** Entries taken from a collection **
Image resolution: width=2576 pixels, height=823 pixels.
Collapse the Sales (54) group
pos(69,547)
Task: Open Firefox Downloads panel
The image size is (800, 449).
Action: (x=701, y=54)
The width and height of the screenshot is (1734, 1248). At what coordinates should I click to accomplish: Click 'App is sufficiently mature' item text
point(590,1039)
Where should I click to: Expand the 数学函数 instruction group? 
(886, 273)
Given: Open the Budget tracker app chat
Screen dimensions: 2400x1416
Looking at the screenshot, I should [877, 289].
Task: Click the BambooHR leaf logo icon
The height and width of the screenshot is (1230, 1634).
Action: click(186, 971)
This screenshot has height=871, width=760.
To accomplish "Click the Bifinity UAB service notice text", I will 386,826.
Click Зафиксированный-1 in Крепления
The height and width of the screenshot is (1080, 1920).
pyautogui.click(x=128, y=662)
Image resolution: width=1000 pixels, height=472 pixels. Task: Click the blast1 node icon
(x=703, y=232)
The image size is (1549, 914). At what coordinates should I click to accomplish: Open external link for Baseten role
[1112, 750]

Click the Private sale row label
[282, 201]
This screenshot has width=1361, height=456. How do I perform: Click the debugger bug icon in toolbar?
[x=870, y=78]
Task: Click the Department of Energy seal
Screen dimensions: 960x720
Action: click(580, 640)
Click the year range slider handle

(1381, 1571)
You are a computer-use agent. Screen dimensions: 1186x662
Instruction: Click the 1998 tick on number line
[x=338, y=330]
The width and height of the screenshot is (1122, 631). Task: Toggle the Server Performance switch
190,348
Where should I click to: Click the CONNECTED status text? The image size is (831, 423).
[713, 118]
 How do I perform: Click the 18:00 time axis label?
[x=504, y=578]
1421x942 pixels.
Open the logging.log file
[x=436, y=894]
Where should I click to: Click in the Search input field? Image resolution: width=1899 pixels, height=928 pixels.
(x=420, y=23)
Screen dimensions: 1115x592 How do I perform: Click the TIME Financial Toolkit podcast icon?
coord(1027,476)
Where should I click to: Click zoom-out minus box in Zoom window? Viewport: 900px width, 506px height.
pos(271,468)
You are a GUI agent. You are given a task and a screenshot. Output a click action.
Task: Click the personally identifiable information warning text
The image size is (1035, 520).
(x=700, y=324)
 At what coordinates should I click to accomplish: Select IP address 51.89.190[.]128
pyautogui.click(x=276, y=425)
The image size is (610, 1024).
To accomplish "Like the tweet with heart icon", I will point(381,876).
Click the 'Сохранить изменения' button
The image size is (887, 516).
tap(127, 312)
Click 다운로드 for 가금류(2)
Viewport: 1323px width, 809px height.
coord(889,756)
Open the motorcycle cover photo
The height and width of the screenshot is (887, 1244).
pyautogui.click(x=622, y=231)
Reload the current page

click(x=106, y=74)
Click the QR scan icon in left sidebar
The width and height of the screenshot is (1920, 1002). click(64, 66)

** Instructions for the task **
For each line above that carries the word "agent", copy it out.

** Solution for this problem **
You are a computer-use agent. Screen dimensions: 1186x662
You are a GUI agent. You are given a task and a screenshot. Output a click action.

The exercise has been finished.